Background: The opioid epidemic remains a critical public health challenge. In 2022, more than 82,000 opioid-related overdose deaths occurred in the U.S., largely driven by fentanyl (CDC, 2024). Although medications for opioid use disorder (MOUD) are effective and evidence-based, only 21.5% of people with opioid use disorder (OUD) receive them (Dowell et al., 2024). A major factor is the limited number of clinicians trained to deliver addiction care.Advanced practice providers (APPs), including nurse practitioners (NPs) and physician associates (PAs), are well positioned to help close this gap. Hospital Medicine Advanced Practice Fellows (APFs) are nationally certified APPs who complete an optional additional year of inpatient training. However, most APFs lack formal addiction medicine education, leading to variability in preparedness, attitudes, and practice. Embedding OUD-focused training within the APF curriculum offers a scalable and innovative way to improve care and expand the addiction medicine workforce.In 2022, our team implemented a three-hour, lecture-based substance use curriculum for APFs. It is well known in medical education, didactics alone do not meaningfully shift clinical practice. Callister et al. (2024) found similar results among internal medicine residents at our institution, with markedly greater preparedness among trainees with clinical OUD exposure. To address these gaps, we redesigned the curriculum into an experiential rotation embedded within an inpatient Addiction Medicine consult service.

Purpose: This initiative aims to enhance APFs’ competence and confidence in diagnosing and managing OUD by integrating hands-on, patient-centered addiction medicine training with targeted didactic instruction. We are actively evaluating the rotation’s impact on preparedness, prescribing patterns, and implementation of harm-reduction strategies.
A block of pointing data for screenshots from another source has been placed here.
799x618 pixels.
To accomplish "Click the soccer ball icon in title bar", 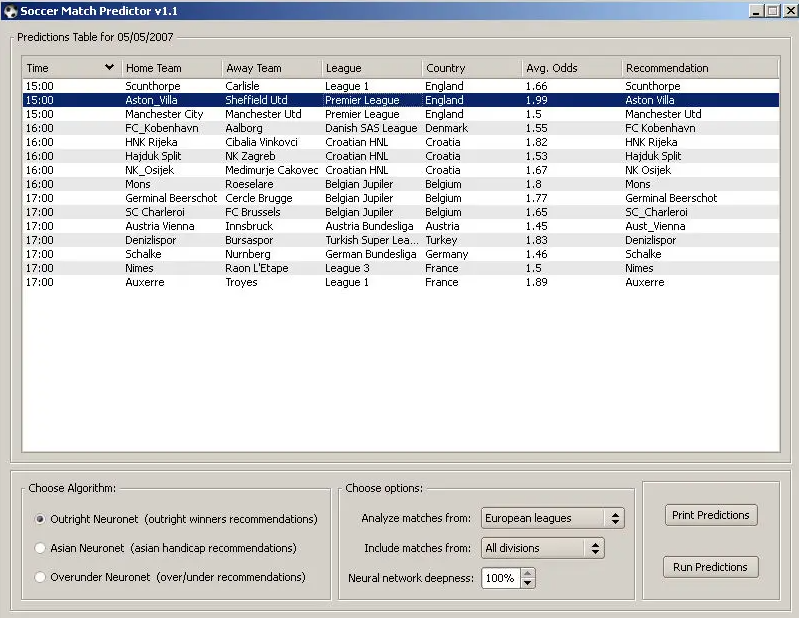I will [10, 10].
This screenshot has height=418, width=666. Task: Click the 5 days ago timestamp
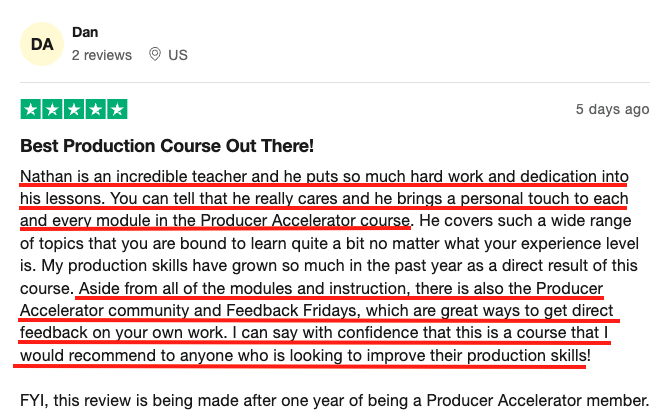tap(612, 109)
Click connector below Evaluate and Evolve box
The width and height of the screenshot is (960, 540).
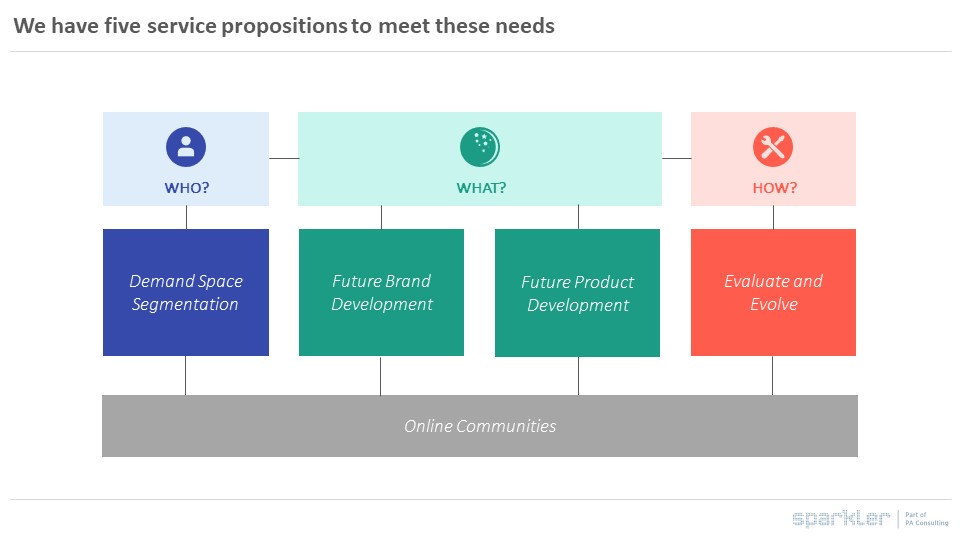(772, 376)
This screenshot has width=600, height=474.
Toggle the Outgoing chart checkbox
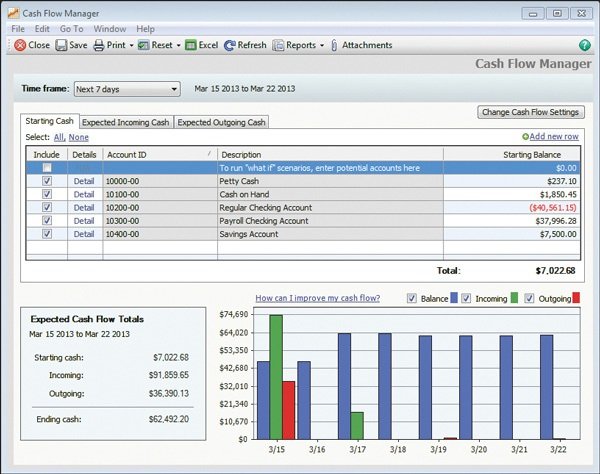pyautogui.click(x=528, y=297)
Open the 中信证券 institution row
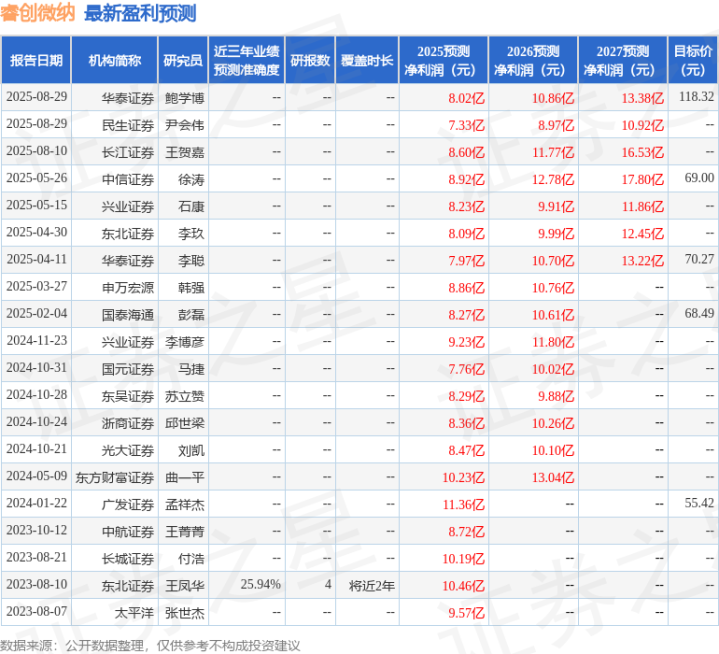This screenshot has width=719, height=654. point(128,178)
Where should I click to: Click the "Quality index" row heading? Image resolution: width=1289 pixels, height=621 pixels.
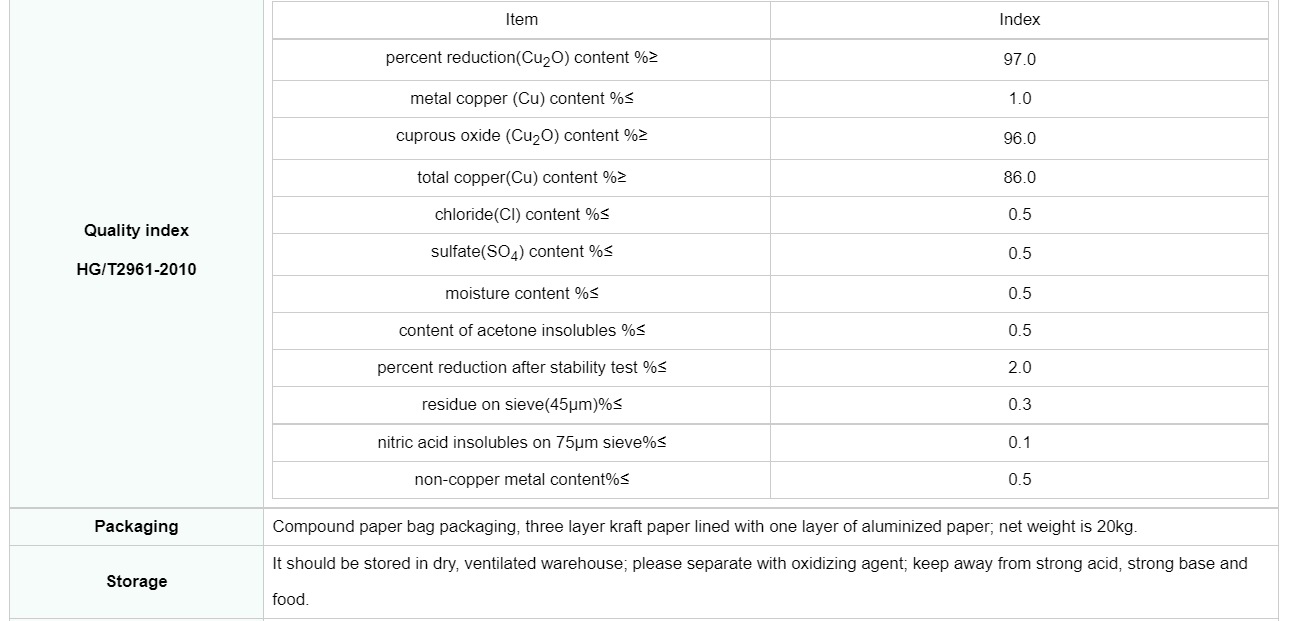coord(136,231)
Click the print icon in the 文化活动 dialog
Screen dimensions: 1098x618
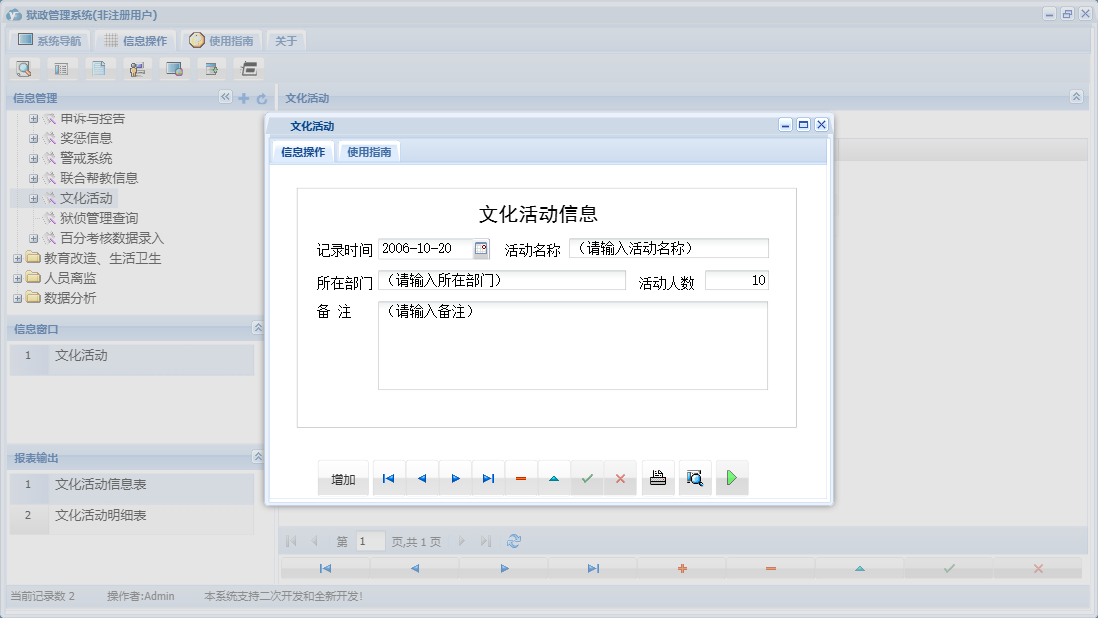[657, 478]
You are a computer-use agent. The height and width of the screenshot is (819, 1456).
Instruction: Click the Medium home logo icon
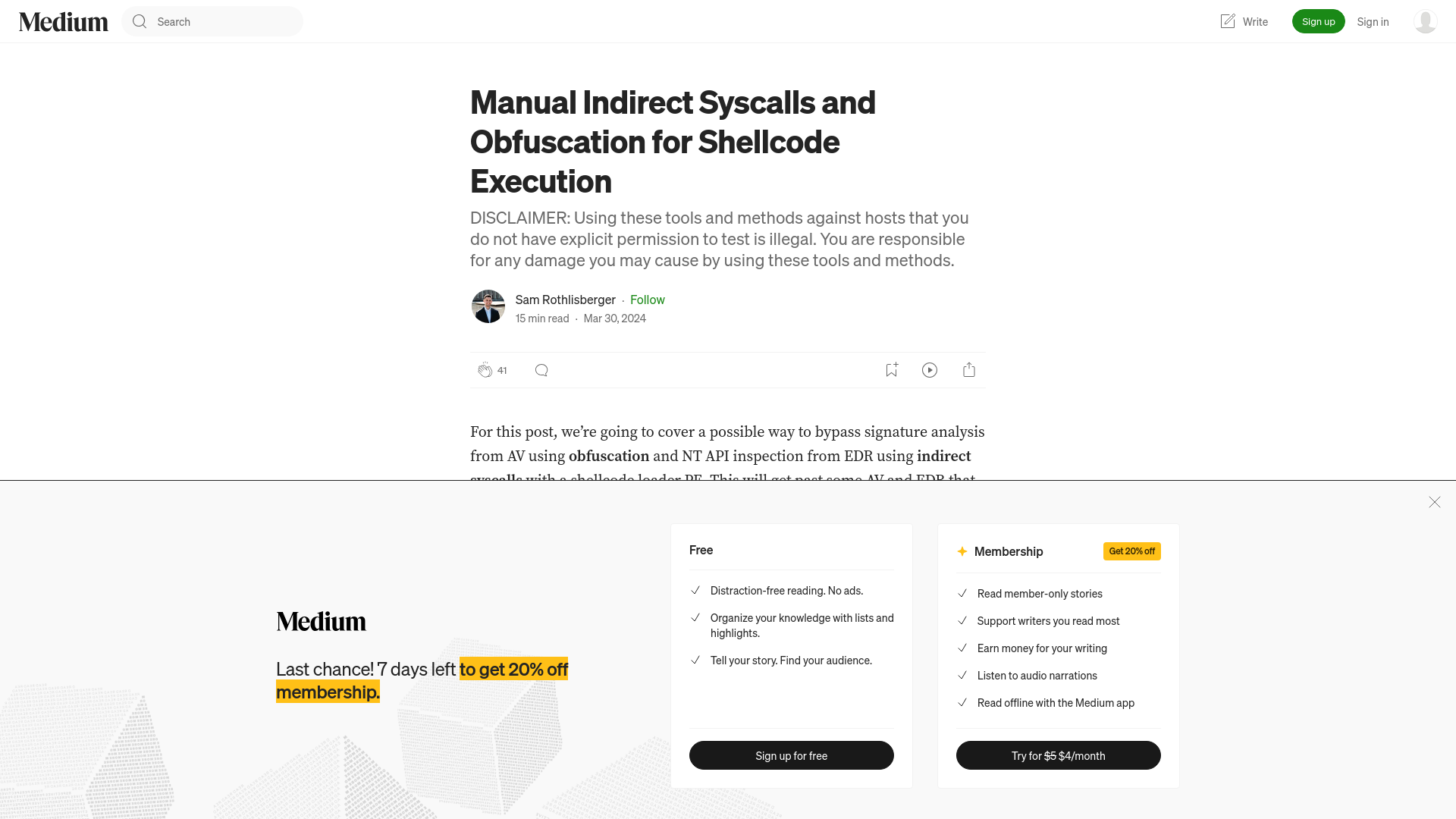point(63,21)
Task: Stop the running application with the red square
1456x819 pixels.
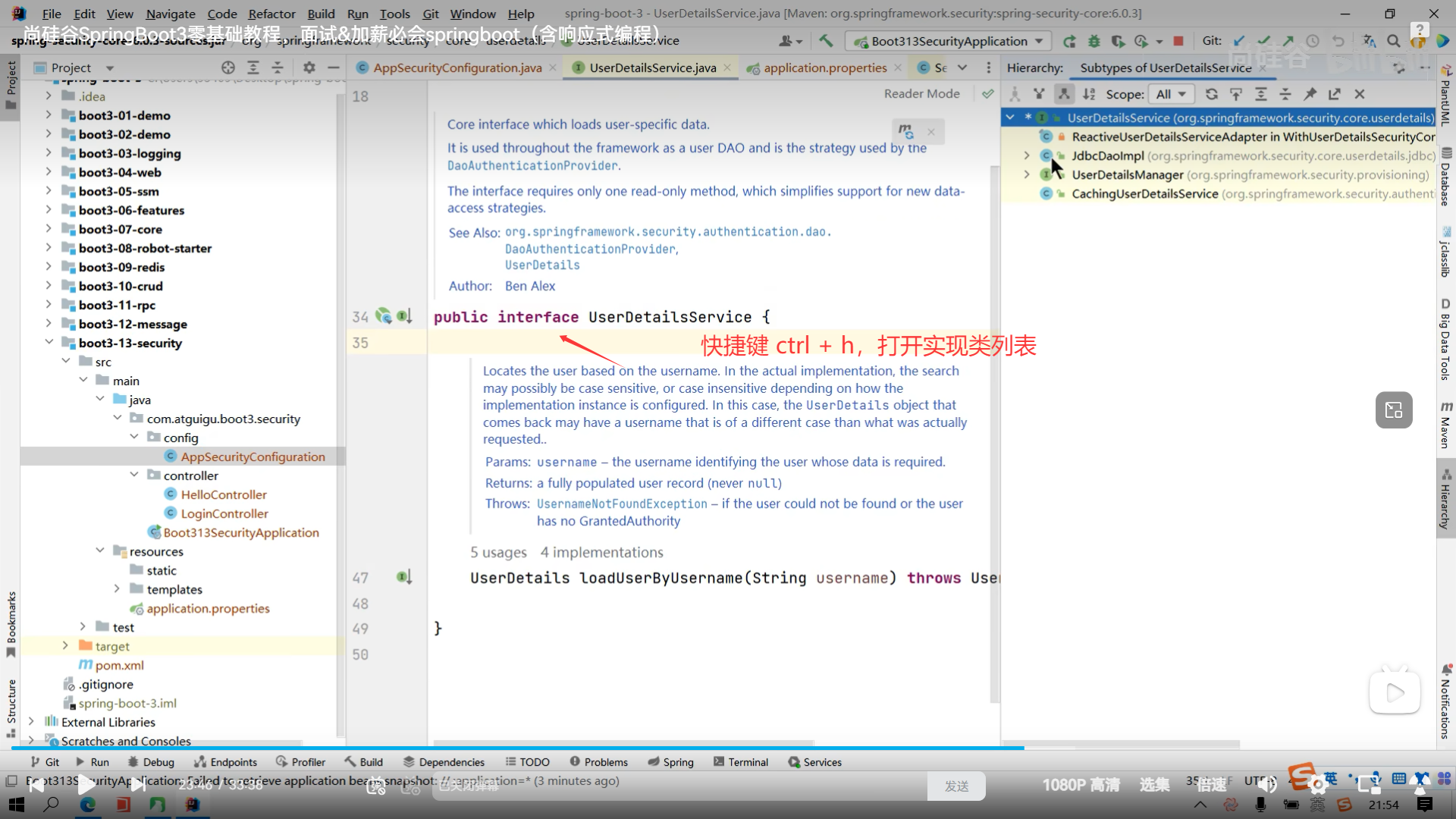Action: point(1178,41)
Description: The intervention combines focused didactic teaching with clinical immersion. APFs rotate on an inpatient addiction consult service supervised by addiction trained clinicians. Core topics include addiction neurobiology, MOUD prescribing, harm reduction, and stigma reduction. This dual approach—experiential learning supported by foundational knowledge—prepares APFs with practical skills and normalizes OUD treatment within inpatient medicine. Evaluation follows the Kirkpatrick Model by assessing learner reaction, changes in knowledge and confidence, and early practice changes through retrospective pre-post surveys and qualitative interviews.

Conclusions: Preliminary findings show strong feasibility and high learner acceptability. APFs reported significant gains in confidence with substance use history-taking and motivational interviewing. Many described the rotation as transformative, noting that observing nonjudgmental, patient-centered communication reshaped previously moralized views of substance use. Learners valued the experience and often recommended extending it to two weeks. Challenges included variable consult volume and coordinating multiple learners, but the model remains scalable and adaptable.This experiential curriculum offers a replicable framework for developing an APP workforce skilled in addiction medicine, with the potential to expand access to life-saving OUD treatment across a variety of treatment settings.